Question

Suppose college faculty members with the rank of professor at two-year institutions earn
an average of $52,500 per year with a standard deviation of $4,000. In an attempt to
verify this salary level, a random sample of 60 professors was selected from a personnel
database for all two-year institutions in the United States.
n=60 mean=52,500 sd=4,000/squareroot60=516.3977795
C. Calculate the probability the sample mean x-bar is greater than $55,000.
D. If you drew a random sample with a mean of $55,000, would you consider this
sample unusual? What conclusions might you draw? Need help!

Answer 1

Here you have a sample drawn from what could safely be assumed to be a standard normal distribution.

You'll need to find the SAMPLE std. dev., which is smaller than the population std. dev. What is the appropriate formula for that?

Answer 2

sd/the square root of the population right? So 4000/squareroot of 60=516.3977795? @mathmale

Answer 3

I see you already have the sample std. dev. calculated.

C. Calculate the probability the sample mean x-bar is greater than $55,000.

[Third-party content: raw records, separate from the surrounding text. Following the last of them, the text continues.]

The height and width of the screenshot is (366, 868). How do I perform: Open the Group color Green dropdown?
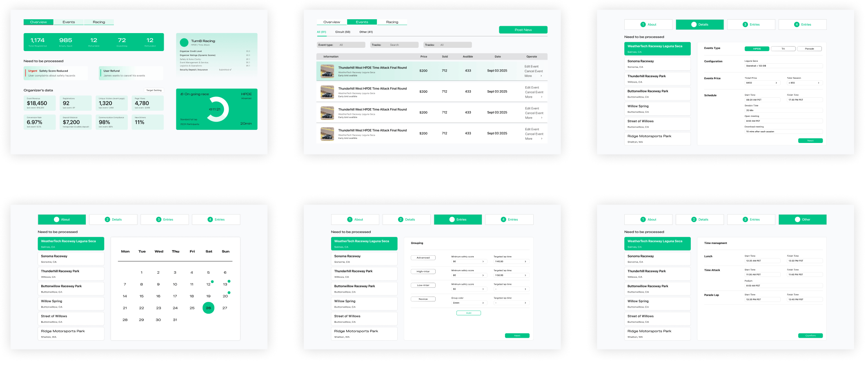click(469, 303)
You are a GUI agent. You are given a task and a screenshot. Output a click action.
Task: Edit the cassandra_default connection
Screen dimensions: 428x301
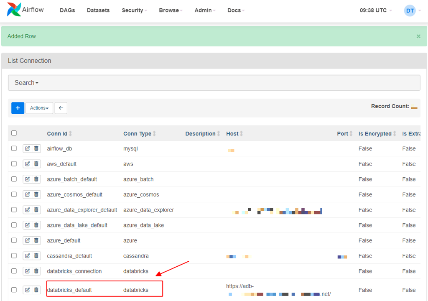click(x=27, y=256)
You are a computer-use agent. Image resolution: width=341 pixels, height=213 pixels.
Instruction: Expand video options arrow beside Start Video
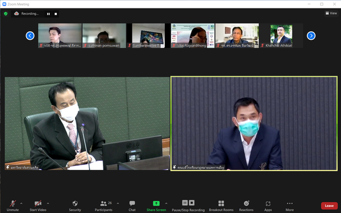(48, 203)
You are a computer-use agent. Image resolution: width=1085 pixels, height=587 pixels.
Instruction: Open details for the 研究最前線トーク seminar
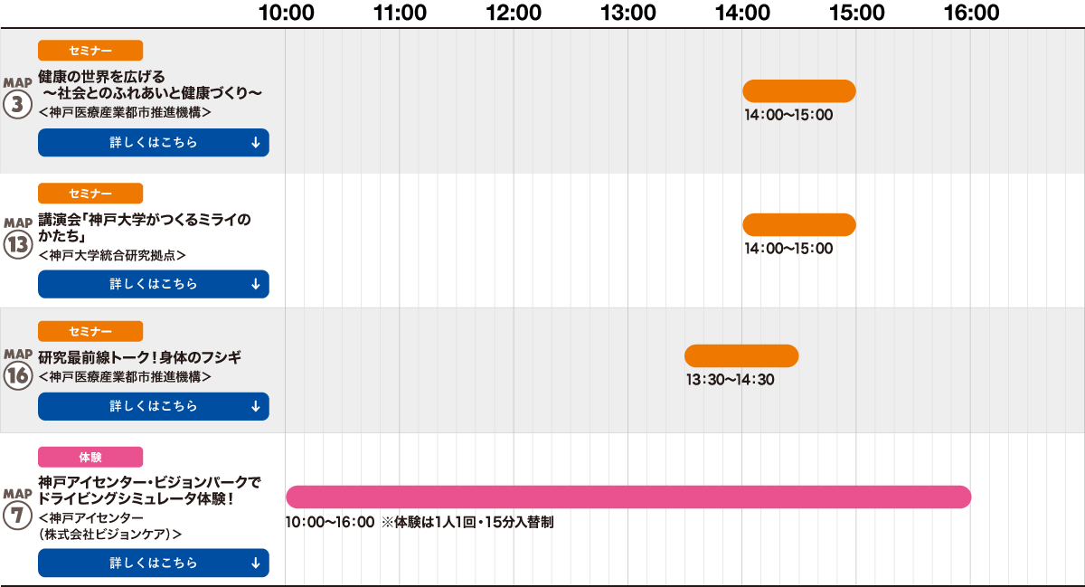coord(154,406)
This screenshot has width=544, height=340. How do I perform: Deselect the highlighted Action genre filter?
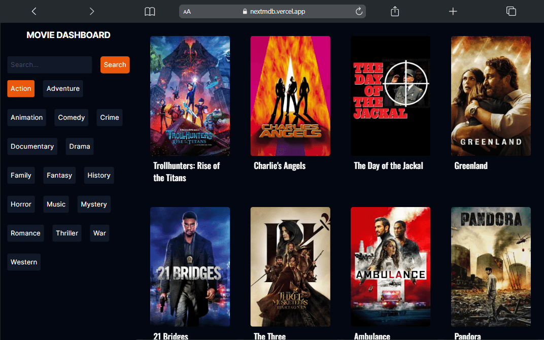point(21,88)
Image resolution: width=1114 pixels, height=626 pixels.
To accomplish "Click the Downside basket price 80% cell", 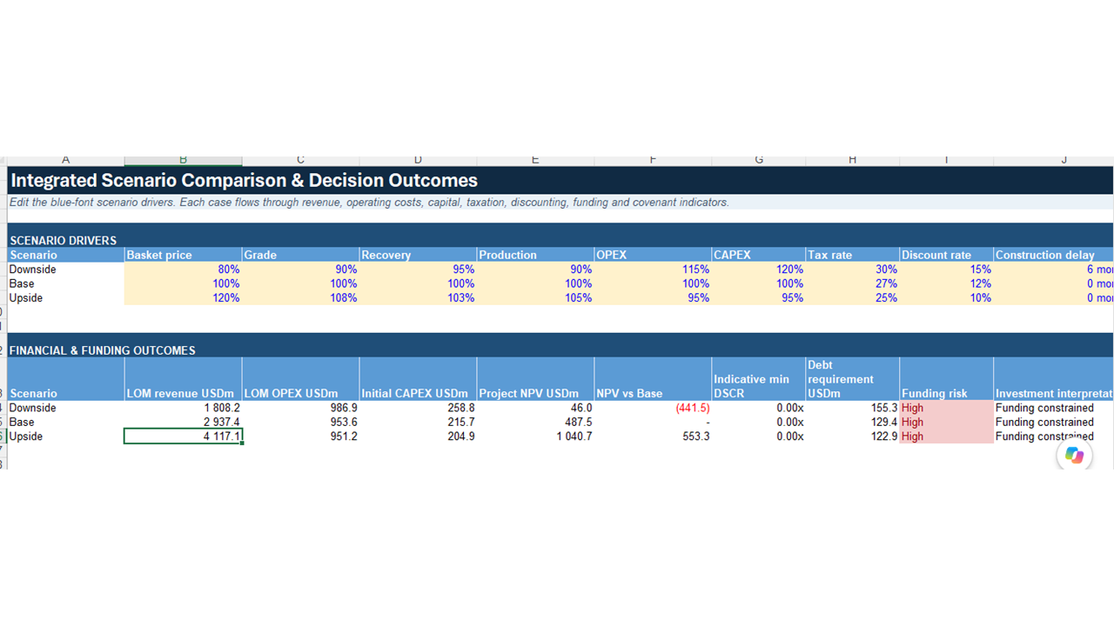I will pos(183,270).
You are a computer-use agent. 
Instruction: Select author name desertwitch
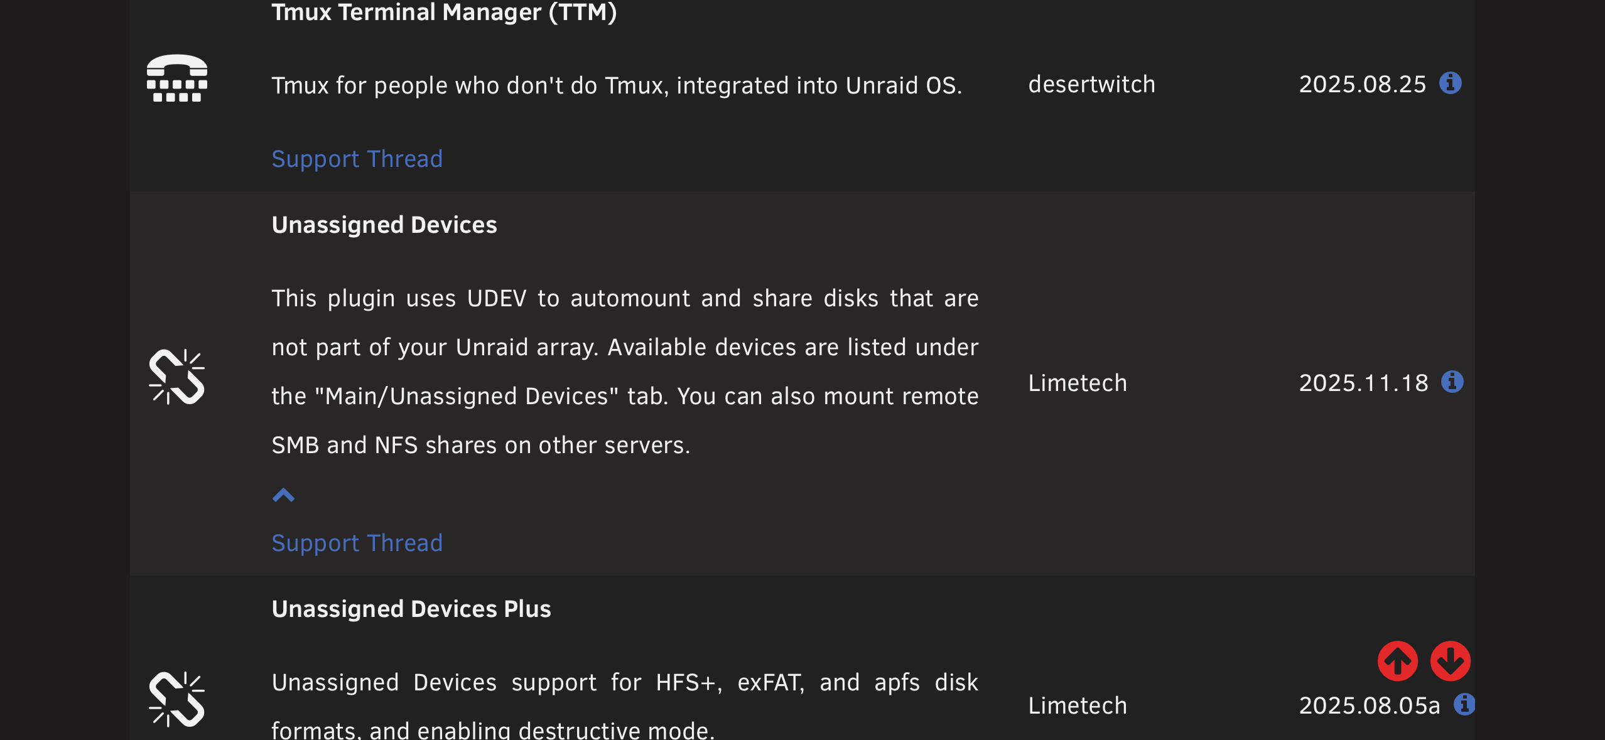tap(1092, 84)
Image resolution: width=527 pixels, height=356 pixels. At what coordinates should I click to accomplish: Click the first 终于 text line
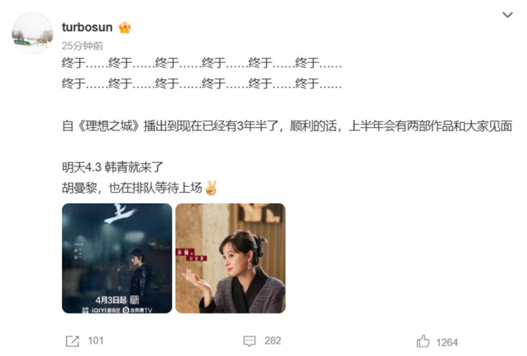202,63
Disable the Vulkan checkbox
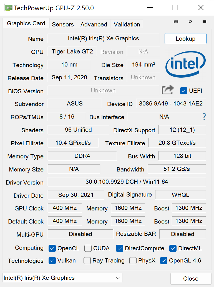 pyautogui.click(x=52, y=261)
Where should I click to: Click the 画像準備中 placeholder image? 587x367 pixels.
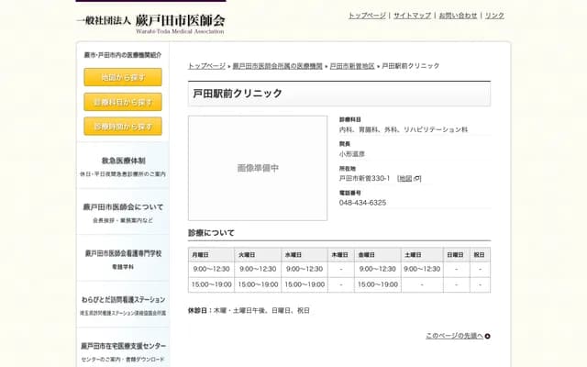[258, 168]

To do this, y ou need to find the z score corresponding to $55,000. That z score is given by \[z=\frac{ 55000-52500 }{ 516 }\]\[z=\frac{ \frac{ 55000-52500 }{ 516 } }{ }\]

Using a table of z scores, please find the area under the std. normal curve which lies to the left of this z score.

Answer 4

Think. Is the resulting fraction the answer you wanted? If not, how would you go about finding that answer from this result (area to the left of this z-score)?

Answer 5

after calculating that i got 4.841227116 but there is no z score for that @mathmale

Answer 6

could you maybe subtract that z score from the zscore of what 55,00 would be or not? @mathmale

Answer 7

Let's check our arith.:

2500
What's z = -------- = ?
516

Indeed it's true you won't find a z-score as large as 4 or 5 in the z-score tables.
If you're looking for the area under the std. normal curve to the left of 55000, that will be very close to 1.00.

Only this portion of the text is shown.